Segment Open

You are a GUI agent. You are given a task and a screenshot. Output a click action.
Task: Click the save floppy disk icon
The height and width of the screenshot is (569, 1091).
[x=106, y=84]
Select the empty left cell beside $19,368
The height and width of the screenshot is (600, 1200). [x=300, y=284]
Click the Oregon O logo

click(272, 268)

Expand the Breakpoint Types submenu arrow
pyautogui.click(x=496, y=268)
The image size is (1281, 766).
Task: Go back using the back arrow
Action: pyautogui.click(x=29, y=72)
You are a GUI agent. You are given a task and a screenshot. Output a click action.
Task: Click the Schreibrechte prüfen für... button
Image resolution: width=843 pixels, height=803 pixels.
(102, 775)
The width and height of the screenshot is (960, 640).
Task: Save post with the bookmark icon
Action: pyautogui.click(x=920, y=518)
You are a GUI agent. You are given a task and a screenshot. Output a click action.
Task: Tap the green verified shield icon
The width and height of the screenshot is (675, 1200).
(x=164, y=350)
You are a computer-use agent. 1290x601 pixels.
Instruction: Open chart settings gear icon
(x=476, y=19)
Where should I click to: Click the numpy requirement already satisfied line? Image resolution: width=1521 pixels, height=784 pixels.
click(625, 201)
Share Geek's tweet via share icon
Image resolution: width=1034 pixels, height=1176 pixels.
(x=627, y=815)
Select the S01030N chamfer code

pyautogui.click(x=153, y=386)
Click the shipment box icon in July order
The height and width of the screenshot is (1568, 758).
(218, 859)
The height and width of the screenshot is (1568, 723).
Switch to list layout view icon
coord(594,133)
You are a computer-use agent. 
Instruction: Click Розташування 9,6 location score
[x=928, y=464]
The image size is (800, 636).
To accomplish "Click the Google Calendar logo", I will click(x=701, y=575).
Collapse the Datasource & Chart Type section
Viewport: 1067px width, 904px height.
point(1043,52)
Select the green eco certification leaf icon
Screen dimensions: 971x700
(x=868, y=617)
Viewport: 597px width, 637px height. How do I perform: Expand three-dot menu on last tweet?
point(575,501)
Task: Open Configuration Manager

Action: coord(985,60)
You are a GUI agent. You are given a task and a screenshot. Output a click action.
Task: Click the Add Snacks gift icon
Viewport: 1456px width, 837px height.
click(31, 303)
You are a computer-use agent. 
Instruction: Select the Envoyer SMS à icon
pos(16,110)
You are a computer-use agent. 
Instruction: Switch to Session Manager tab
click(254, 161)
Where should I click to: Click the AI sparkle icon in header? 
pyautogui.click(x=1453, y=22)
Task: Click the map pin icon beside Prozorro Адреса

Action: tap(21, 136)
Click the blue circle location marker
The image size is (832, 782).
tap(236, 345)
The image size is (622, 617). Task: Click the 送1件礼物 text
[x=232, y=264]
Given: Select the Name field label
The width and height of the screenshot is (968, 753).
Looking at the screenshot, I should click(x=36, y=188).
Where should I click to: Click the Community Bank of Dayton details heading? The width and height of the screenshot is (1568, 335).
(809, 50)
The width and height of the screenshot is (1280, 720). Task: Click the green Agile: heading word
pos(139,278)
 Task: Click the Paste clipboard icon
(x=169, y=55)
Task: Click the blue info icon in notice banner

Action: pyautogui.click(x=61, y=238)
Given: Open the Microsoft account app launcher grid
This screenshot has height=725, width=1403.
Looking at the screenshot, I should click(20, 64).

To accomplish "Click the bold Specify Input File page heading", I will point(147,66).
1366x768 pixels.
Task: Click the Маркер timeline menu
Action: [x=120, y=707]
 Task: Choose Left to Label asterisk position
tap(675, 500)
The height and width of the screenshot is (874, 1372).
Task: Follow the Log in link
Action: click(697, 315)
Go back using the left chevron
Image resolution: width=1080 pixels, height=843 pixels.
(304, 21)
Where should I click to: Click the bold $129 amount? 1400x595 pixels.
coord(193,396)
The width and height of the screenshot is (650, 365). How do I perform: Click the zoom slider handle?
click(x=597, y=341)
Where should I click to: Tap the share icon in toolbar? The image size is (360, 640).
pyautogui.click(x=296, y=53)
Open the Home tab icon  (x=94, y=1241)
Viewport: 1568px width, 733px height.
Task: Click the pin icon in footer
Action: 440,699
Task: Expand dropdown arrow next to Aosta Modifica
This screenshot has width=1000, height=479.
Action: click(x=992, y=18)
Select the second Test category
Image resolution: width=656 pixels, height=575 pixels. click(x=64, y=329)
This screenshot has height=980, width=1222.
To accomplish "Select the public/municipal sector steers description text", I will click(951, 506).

Segment Closed

§ Exercise brief
Across the whole listing, every line must be copied exactly.

§ Task solution
You are a GUI agent. You are given a task and a screenshot. Output a click action.
Task: Click the save floppy disk icon
The height and width of the screenshot is (569, 1091).
[x=106, y=84]
Select the empty left cell beside $19,368
The height and width of the screenshot is (600, 1200). [x=300, y=284]
Click the Oregon O logo

click(272, 268)

Expand the Breakpoint Types submenu arrow
pyautogui.click(x=496, y=268)
The image size is (1281, 766).
Task: Go back using the back arrow
Action: pyautogui.click(x=29, y=72)
You are a GUI agent. You are given a task and a screenshot. Output a click action.
Task: Click the Schreibrechte prüfen für... button
Image resolution: width=843 pixels, height=803 pixels.
(102, 775)
The width and height of the screenshot is (960, 640).
Task: Save post with the bookmark icon
Action: pyautogui.click(x=920, y=518)
You are a GUI agent. You are given a task and a screenshot. Output a click action.
Task: Tap the green verified shield icon
The width and height of the screenshot is (675, 1200).
(x=164, y=350)
You are a computer-use agent. 1290x601 pixels.
Instruction: Open chart settings gear icon
(x=476, y=19)
Where should I click to: Click the numpy requirement already satisfied line? Image resolution: width=1521 pixels, height=784 pixels.
click(625, 201)
Share Geek's tweet via share icon
Image resolution: width=1034 pixels, height=1176 pixels.
(x=627, y=815)
Select the S01030N chamfer code

pyautogui.click(x=153, y=386)
Click the shipment box icon in July order
The height and width of the screenshot is (1568, 758).
(218, 859)
The height and width of the screenshot is (1568, 723).
Switch to list layout view icon
coord(594,133)
You are a computer-use agent. 
Instruction: Click Розташування 9,6 location score
[x=928, y=464]
The image size is (800, 636).
To accomplish "Click the Google Calendar logo", I will click(x=701, y=575).
Collapse the Datasource & Chart Type section
Viewport: 1067px width, 904px height.
point(1043,52)
Select the green eco certification leaf icon
Screen dimensions: 971x700
(x=868, y=617)
Viewport: 597px width, 637px height. How do I perform: Expand three-dot menu on last tweet?
point(575,501)
Task: Open Configuration Manager

Action: coord(985,60)
You are a GUI agent. You are given a task and a screenshot. Output a click action.
Task: Click the Add Snacks gift icon
Viewport: 1456px width, 837px height.
click(31, 303)
You are a computer-use agent. 
Instruction: Select the Envoyer SMS à icon
pos(16,110)
You are a computer-use agent. 
Instruction: Switch to Session Manager tab
click(254, 161)
Where should I click to: Click the AI sparkle icon in header? 
pyautogui.click(x=1453, y=22)
Task: Click the map pin icon beside Prozorro Адреса

Action: tap(21, 136)
Click the blue circle location marker
The image size is (832, 782).
tap(236, 345)
The image size is (622, 617). Task: Click the 送1件礼物 text
[x=232, y=264]
Given: Select the Name field label
The width and height of the screenshot is (968, 753).
Looking at the screenshot, I should click(x=36, y=188).
Where should I click to: Click the Community Bank of Dayton details heading? The width and height of the screenshot is (1568, 335).
(809, 50)
The width and height of the screenshot is (1280, 720). Task: Click the green Agile: heading word
pos(139,278)
 Task: Click the Paste clipboard icon
(x=169, y=55)
Task: Click the blue info icon in notice banner

Action: pyautogui.click(x=61, y=238)
Given: Open the Microsoft account app launcher grid
This screenshot has height=725, width=1403.
Looking at the screenshot, I should click(20, 64).

To accomplish "Click the bold Specify Input File page heading", I will point(147,66).
1366x768 pixels.
Task: Click the Маркер timeline menu
Action: [x=120, y=707]
 Task: Choose Left to Label asterisk position
tap(675, 500)
The height and width of the screenshot is (874, 1372).
Task: Follow the Log in link
Action: click(697, 315)
Go back using the left chevron
Image resolution: width=1080 pixels, height=843 pixels.
(304, 21)
Where should I click to: Click the bold $129 amount? 1400x595 pixels.
coord(193,396)
The width and height of the screenshot is (650, 365). How do I perform: Click the zoom slider handle?
click(x=597, y=341)
Where should I click to: Tap the share icon in toolbar? The image size is (360, 640).
pyautogui.click(x=296, y=53)
Open the Home tab icon  (x=94, y=1241)
Viewport: 1568px width, 733px height.
Task: Click the pin icon in footer
Action: 440,699
Task: Expand dropdown arrow next to Aosta Modifica
This screenshot has width=1000, height=479.
Action: click(x=992, y=18)
Select the second Test category
Image resolution: width=656 pixels, height=575 pixels. click(x=64, y=329)
This screenshot has height=980, width=1222.
To accomplish "Select the public/municipal sector steers description text", I will click(951, 506).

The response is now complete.